Text »
+===+
Re: PATCH: Exclude unlogged tables from base backups - Mailing list pgsql-hackers

From Masahiko Sawada
Subject Re: PATCH: Exclude unlogged tables from base backups
Date
Msg-id CAD21AoAT8WgHYt0xXo7erdt=hcvbJrYtZCd96djKS_vZ8UD2Pw@mail.gmail.com
Whole thread Raw
In response to Re: PATCH: Exclude unlogged tables from base backups  (David Steele <david@pgmasters.net>)
Responses Re: PATCH: Exclude unlogged tables from base backups
Re: PATCH: Exclude unlogged tables from base backups
List pgsql-hackers
On Fri, Jan 26, 2018 at 4:58 AM, David Steele <david@pgmasters.net> wrote:
> On 1/25/18 12:31 AM, Masahiko Sawada wrote:
>> On Thu, Jan 25, 2018 at 3:25 AM, David Steele <david@pgmasters.net> wrote:
>>>>
>>>> Here is the first review comments.
>>>>
>>>> +       unloggedDelim = strrchr(path, '/');
>>>>
>>>> I think it doesn't work fine on windows. How about using
>>>> last_dir_separator() instead?
>>>
>>> I think this function is OK on Windows -- we use it quite a bit.
>>> However, last_dir_separator() is clearer so I have changed it.
>>
>> Thank you for updating this. I was concerned about a separator
>> character '/' might not work fine on windows.
>
> Ah yes, I see what you mean now.
>
>> On Thu, Jan 25, 2018 at 6:23 AM, David Steele <david@pgmasters.net> wrote:
>>> On 1/24/18 4:02 PM, Adam Brightwell wrote:
>>> Actually, I was talking to Stephen about this it seems like #3 would be
>>> more practical if we just stat'd the init fork for each relation file
>>> found.  I doubt the stat would add a lot of overhead and we can track
>>> each unlogged relation in a hash table to reduce overhead even more.
+===+
Dataset content »
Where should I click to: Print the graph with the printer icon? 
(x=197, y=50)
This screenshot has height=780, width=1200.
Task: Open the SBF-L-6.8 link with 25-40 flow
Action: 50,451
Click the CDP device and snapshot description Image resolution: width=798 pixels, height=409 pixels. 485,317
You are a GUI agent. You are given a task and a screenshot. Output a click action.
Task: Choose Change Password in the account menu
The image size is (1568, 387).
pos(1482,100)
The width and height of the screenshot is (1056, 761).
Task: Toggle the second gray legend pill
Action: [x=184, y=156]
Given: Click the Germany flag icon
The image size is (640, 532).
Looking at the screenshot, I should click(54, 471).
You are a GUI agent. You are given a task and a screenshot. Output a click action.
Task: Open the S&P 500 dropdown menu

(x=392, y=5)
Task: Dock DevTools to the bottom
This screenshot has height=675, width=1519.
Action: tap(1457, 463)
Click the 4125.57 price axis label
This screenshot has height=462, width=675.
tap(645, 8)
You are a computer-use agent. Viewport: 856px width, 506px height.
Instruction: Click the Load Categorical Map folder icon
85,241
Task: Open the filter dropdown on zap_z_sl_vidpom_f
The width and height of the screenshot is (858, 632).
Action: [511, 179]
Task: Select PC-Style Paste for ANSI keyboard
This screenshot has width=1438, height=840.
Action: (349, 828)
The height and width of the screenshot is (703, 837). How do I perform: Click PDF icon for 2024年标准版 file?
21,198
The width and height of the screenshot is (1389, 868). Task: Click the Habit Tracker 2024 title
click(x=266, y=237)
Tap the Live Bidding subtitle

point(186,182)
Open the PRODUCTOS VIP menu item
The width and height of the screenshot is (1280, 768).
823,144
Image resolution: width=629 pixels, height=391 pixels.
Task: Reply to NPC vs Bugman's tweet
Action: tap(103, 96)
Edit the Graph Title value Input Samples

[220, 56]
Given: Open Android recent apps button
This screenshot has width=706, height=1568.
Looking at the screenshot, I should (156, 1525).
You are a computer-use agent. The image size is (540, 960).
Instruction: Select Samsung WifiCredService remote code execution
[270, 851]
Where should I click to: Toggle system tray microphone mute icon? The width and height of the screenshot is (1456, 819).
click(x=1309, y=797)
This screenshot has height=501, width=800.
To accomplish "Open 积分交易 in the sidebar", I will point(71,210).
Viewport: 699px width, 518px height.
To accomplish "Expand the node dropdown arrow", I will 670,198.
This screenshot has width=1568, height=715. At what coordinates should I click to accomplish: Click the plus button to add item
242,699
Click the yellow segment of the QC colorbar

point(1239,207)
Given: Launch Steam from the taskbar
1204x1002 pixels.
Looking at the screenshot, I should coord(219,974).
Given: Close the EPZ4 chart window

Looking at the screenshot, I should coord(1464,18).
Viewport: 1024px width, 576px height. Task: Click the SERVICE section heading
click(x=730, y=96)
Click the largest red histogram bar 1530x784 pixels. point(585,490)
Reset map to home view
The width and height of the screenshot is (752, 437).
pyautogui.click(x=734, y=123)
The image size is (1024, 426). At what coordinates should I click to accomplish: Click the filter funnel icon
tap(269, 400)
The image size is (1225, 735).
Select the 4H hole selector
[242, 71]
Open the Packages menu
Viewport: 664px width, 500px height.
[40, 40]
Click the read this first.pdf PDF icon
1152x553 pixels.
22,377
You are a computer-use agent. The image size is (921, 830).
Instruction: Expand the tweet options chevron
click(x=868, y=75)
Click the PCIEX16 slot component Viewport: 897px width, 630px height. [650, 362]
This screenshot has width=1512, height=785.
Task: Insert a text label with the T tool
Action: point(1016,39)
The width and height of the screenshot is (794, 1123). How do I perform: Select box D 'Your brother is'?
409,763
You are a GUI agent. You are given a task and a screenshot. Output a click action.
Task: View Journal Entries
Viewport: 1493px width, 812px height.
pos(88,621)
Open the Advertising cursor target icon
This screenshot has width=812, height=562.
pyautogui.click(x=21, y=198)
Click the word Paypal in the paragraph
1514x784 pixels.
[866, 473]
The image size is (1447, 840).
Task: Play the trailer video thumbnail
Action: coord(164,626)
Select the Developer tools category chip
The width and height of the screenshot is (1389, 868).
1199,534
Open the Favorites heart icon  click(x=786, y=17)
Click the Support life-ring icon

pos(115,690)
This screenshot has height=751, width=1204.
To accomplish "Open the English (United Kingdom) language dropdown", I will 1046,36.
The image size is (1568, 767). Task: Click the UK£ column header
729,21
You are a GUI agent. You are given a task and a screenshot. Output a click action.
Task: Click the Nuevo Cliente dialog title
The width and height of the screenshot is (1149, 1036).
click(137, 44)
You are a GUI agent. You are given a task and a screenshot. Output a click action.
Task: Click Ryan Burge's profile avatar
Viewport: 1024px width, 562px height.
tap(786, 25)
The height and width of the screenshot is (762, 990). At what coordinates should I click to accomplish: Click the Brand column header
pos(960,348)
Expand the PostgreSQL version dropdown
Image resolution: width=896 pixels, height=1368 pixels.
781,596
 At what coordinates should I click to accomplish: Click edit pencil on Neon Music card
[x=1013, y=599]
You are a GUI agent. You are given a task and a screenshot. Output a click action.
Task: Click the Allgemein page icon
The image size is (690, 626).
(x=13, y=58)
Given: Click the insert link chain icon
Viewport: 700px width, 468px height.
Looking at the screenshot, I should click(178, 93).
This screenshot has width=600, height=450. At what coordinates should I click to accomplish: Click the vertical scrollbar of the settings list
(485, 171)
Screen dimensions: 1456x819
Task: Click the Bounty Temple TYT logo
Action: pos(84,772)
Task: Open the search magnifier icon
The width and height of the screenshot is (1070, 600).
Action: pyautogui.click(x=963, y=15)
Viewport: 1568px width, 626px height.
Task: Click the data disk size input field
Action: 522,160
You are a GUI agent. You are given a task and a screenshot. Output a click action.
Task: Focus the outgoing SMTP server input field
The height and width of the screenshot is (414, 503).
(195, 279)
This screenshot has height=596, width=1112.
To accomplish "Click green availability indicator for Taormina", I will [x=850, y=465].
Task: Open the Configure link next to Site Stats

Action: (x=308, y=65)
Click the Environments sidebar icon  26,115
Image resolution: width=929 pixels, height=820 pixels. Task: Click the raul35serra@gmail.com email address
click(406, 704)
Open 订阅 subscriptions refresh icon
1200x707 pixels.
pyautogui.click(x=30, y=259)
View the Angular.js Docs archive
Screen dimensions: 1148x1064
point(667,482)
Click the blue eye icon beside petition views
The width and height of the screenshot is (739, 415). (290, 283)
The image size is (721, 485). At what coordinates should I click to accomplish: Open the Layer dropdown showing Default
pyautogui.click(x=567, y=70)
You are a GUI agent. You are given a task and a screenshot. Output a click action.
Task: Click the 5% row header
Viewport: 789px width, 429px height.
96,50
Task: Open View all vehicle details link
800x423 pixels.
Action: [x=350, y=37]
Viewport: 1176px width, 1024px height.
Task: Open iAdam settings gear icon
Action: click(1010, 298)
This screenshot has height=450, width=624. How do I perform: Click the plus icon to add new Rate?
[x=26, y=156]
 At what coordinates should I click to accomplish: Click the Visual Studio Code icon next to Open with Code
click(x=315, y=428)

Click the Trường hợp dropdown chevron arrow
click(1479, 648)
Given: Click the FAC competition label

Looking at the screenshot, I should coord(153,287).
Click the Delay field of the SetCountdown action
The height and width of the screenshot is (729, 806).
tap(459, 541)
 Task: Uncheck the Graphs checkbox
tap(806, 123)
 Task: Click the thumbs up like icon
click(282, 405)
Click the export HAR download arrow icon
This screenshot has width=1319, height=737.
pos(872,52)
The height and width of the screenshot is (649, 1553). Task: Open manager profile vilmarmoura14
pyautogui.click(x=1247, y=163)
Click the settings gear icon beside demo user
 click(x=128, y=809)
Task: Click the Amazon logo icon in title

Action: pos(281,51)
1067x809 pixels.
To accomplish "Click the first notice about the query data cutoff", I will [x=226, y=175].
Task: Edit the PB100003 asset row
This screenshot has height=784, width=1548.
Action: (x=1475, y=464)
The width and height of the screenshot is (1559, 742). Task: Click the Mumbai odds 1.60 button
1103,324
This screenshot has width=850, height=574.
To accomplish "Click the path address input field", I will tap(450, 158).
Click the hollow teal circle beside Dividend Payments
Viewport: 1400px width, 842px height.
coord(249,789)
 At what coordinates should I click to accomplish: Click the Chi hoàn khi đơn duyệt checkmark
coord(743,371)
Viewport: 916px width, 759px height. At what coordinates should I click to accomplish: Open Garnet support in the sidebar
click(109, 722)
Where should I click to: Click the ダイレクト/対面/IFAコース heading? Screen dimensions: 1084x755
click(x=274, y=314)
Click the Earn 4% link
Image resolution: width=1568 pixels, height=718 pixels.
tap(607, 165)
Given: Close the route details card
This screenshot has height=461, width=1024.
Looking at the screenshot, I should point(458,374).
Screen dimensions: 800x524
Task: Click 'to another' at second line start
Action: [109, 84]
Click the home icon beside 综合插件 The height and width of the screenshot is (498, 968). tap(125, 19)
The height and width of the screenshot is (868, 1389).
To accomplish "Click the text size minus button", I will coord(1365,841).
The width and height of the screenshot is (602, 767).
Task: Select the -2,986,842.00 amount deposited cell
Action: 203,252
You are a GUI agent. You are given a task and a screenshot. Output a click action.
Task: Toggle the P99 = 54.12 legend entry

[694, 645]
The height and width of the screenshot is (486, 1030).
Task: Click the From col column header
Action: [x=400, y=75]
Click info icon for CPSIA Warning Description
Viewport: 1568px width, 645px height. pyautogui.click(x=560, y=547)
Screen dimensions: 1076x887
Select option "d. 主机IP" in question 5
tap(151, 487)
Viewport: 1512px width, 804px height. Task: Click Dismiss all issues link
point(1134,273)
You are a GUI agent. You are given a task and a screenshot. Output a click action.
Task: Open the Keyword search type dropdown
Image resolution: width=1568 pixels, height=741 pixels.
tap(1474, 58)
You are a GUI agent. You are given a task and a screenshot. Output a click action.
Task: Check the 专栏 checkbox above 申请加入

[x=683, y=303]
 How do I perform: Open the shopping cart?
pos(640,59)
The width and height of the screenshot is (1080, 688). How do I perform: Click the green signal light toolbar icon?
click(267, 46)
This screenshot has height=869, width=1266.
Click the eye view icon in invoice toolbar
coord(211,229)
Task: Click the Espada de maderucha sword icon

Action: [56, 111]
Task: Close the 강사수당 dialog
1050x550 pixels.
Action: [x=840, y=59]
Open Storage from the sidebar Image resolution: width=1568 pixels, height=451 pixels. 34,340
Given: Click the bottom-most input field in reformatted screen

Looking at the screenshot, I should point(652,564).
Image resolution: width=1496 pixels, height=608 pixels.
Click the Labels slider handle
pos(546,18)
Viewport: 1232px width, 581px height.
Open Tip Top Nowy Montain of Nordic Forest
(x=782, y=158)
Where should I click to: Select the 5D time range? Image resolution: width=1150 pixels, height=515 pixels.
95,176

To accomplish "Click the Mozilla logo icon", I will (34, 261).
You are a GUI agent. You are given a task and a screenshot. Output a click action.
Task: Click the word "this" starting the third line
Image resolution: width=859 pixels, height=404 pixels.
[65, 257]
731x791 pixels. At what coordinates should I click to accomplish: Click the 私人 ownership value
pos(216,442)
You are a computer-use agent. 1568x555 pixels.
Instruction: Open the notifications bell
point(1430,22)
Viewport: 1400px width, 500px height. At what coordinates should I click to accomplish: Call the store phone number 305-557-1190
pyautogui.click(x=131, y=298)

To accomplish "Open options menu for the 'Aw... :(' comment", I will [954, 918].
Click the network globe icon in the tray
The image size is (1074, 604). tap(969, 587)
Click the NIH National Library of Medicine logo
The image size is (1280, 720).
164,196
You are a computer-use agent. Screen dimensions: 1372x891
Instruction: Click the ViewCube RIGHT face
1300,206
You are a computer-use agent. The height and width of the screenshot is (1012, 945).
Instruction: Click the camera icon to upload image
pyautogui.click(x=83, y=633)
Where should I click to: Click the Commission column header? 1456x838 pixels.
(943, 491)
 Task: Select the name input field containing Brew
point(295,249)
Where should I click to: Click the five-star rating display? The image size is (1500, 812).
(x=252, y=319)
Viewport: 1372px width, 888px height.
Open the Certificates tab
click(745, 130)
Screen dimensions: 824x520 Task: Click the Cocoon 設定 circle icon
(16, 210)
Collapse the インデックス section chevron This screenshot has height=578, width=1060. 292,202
+===+
Your task »
Answer these questions from the thread:
1. Which function did the reviewer suggest using in place of strrchr?
2. Which separator character was the reviewer concerned might not work on Windows?
3. Who did David Steele say he had been talking to about option #3?
The records have nothing to do with the thread.

Task result »
1. last_dir_separator()
2. '/'
3. Stephen